Though the film holds Sudanese cinema close to its heart, upon consulting the community it becomes clear that what will draw viewers in is something popular, a western perhaps, a film that provides romance, action and laughs. We watch as the film club attempt to select a film to screen at the cinema, consulting the community every step of the way in order to provide as much interest as possible in the project. They realise that in order to revive Sudanese cinema, they first have to revive cinema in general, something there has been little time for due to the issues facing the country.
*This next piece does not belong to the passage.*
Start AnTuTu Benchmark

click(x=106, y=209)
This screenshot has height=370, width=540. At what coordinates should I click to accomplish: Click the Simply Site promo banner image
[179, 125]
Talking About Trees is a film that looks to stand for hope in the face of the greatest oppositions. Director Suhaib Gasmelbari impresses on his debut feature, keeping the film club, their goals, and their passion for Sudanese cinema at the heart of the film. Rather than straying too far into setting up the context in which the film is set, Gasmelbari simply tells the story of the film club; after all, the film was made for those who know all too well the horrors in Sudan, and wish to escape them. The people of Sudan are at the heart of this film, and Gasmelbari and the film club set to provide them with an outlet for escapism and a space to dream in. It is a film that presents cinema as many different things: cinema as culture, cinema as entertainment, cinema as hope, but most importantly cinema as community, and it is that point that makes Talking About Trees such a special film. It drives home the fact that cinema should bring people together and create discussion, and allow for a different perspective.